7 De gouden schilden, die Hadadézers soldaten droegen, maakte David buit, en bracht ze naar Jerusalem,
And David takes the shields of gold that have been on the servants of Hadarezer, and brings them to Jerusalem;
8 terwijl hij uit Tibchat en Koen, twee steden van Hadadézer, een zeer grote hoeveelheid koper meenam; daarvan maakte Salomon de koperen zee, de zuilen en de koperen vaten.
and from Tibhath, and from Chun, cities of Hadarezer, David has taken very much bronze; with it Solomon has made the bronze sea, and the pillars, and the vessels of bronze.
9 Toen Tóoe, de koning van Chamat, vernam, dat David de gehele legermacht van Hadadézer, den koning van Soba, had verslagen,
And Tou king of Hamath hears that David has struck the whole force of Hadarezer king of Zobah,
10 zond hij zijn zoon Hadoram naar David, om hem te groeten en geluk te wensen met zijn overwinning op Hadadézer. Hadadézer was namelijk een tegenstander van Tóoe. Hadoram bracht gouden, zilveren en koperen voorwerpen mede,
and he sends his son Hadoram to King David, to ask of him of peace, and to bless him, because that he has fought against Hadarezer and strikes him (for Hadarezer had been a man of wars with Tou); and [with him were] all kinds of vessels, of gold, and silver, and bronze;
11 en ook deze wijdde David aan Jahweh, zoals hij gedaan had met het zilver en goud, dat hij buitgemaakt had op alle volken: op Edom, Moab, de Ammonieten, de Filistijnen en de Amalekieten.

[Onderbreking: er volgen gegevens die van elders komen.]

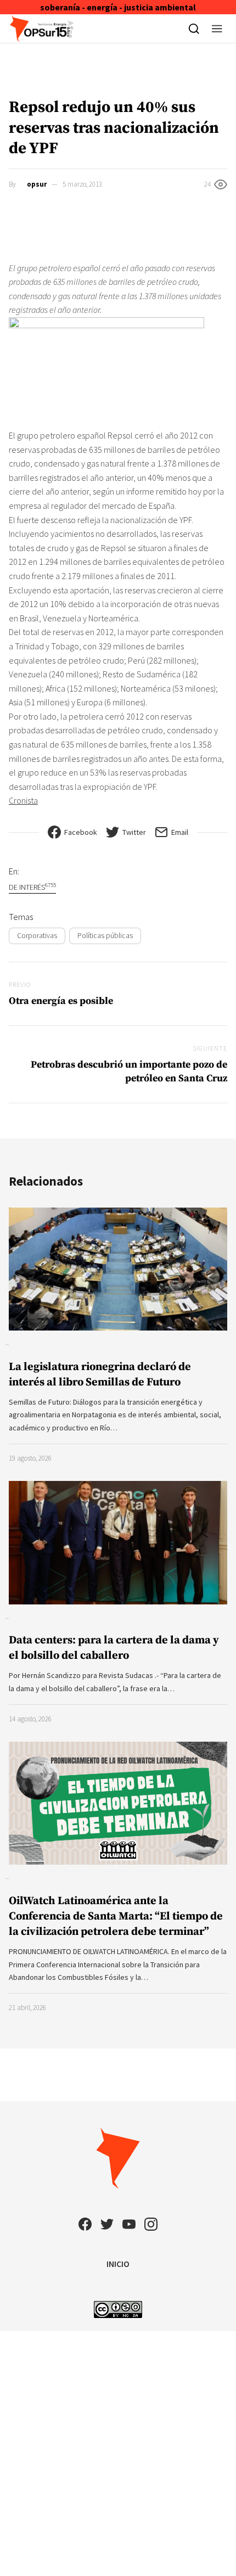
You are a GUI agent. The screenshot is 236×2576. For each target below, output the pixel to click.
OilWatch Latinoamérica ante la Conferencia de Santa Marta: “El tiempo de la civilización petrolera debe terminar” (116, 1916)
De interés (32, 887)
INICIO (118, 2263)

King David has also sanctified them to YHWH with the silver and the gold that he has taken from all the nations, from Edom, and from Moab, and from the sons of Ammon, and from the Philistines, and from Amalek.
12 Absjai, de zoon van Seroeja, versloeg achttien duizend Edomieten in het Zoutdal.
And Abishai son of Zeruiah has struck Edom in the Valley of Salt—eighteen thousand,
13 David stelde in heel Edom stadhouders aan, zodat heel Edom aan David bleef. Zo werd David op al zijn tochten door Jahweh geholpen.
and he puts garrisons in Edom, and all the Edomites are servants to David; and YHWH saves David wherever he has gone.
14 David regeerde dus over geheel Israël, en handelde met heel zijn volk naar wet en recht.
And David reigns over all Israel, and he is doing judgment and righteousness to all his people,
15 Joab, de zoon van Seroeja, stond over het leger; Jehosjafat, de zoon van Achiloed, was kanselier;
and Joab son of Zeruiah [is] over the host, and Jehoshaphat son of Ahilud [is] remembrancer,
16 Sadok, de zoon van Achitoeb, en Abimélek, de zoon van Ebjatar, waren priesters; Sjawsja was geheimschrijver;
and Zadok son of Ahitub and Abimelech son of Abiathar [are] priests, and Shavsha [is] scribe,
17 Benaja, de zoon van Jehodaja, ging over de Kretenzen en Peletiërs; de zonen van David waren de voornaamste raadgevers van den koning.
and Benaiah son of Jehoiada [is] over the Cherethite and the Pelethite, and the chief sons of David [are] at the hand of the king.